Abstract:Bilevel optimization has become a powerful tool in a wide variety of machine learning problems. However, the current nonconvex bilevel optimization considers an offline dataset and static functions, which may not work well in emerging online applications with streaming data and time-varying functions. In this work, we study online bilevel optimization (OBO) where the functions can be time-varying and the agent continuously updates the decisions with online streaming data. To deal with the function variations and the unavailability of the true hypergradients in OBO, we propose a single-loop online bilevel optimizer with window averaging (SOBOW), which updates the outer-level decision based on a window average of the most recent hypergradient estimations stored in the memory. Compared to existing algorithms, SOBOW is computationally efficient and does not need to know previous functions.
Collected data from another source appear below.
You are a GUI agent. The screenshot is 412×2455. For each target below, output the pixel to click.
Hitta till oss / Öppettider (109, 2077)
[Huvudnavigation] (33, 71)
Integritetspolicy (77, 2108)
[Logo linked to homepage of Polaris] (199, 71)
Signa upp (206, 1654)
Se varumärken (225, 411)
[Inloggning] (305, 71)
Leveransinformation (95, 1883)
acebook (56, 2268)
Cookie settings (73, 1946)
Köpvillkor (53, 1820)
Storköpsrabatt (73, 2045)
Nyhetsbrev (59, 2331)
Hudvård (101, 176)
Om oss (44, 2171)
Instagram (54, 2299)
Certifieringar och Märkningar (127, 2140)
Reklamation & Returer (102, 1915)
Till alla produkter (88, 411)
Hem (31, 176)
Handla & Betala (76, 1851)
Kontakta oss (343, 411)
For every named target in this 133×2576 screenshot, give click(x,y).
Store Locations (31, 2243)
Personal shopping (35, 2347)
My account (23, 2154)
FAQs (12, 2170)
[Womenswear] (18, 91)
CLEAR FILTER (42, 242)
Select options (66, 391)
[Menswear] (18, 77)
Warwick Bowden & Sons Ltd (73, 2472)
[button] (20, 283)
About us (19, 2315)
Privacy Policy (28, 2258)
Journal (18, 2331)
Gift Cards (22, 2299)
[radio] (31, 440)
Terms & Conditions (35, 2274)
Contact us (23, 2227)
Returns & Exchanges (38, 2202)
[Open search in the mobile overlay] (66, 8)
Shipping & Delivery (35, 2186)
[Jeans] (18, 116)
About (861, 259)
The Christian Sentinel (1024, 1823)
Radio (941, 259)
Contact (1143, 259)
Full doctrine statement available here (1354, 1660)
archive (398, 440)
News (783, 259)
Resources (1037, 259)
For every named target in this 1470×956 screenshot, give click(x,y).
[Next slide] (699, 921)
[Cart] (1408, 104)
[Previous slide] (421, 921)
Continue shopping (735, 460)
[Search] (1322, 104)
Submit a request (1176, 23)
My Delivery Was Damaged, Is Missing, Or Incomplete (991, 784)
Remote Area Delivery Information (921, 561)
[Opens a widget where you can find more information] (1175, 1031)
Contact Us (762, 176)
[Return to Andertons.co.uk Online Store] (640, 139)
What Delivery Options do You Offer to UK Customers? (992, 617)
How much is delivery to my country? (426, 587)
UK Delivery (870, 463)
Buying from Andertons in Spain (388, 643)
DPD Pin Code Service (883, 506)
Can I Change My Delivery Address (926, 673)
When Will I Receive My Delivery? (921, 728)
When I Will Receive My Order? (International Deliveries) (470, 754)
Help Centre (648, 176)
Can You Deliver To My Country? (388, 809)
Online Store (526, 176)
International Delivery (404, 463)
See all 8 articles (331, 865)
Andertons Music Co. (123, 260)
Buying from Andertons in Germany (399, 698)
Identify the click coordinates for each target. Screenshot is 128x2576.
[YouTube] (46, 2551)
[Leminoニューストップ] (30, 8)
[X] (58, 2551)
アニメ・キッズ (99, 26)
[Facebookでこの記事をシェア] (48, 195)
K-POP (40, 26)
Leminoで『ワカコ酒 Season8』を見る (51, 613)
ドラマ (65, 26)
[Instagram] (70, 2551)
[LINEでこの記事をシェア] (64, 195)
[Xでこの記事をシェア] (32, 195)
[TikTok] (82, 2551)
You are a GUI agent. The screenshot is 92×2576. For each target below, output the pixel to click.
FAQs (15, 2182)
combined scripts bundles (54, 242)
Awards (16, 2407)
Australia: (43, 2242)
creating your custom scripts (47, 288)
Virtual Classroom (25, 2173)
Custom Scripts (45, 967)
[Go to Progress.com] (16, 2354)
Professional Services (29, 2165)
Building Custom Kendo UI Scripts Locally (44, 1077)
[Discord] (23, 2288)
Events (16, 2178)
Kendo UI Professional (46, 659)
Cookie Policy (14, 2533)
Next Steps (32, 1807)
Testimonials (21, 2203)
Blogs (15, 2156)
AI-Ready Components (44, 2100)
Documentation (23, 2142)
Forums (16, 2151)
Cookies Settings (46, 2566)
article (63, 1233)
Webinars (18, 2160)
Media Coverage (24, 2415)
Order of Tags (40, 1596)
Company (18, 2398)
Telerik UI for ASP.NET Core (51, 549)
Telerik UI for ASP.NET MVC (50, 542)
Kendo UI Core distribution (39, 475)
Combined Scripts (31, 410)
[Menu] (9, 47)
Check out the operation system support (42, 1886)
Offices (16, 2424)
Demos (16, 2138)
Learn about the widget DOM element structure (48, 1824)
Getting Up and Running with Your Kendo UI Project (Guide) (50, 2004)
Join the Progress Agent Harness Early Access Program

To handle the unique technical difficulties rooted in single-loop update and function variations for OBO, we develop a novel analytical technique that disentangles the complex couplings between decision variables, and carefully controls the hypergradient estimation error. We show that SOBOW can achieve a sublinear bilevel local regret under mild conditions. Extensive experiments across multiple domains corroborate the effectiveness of SOBOW.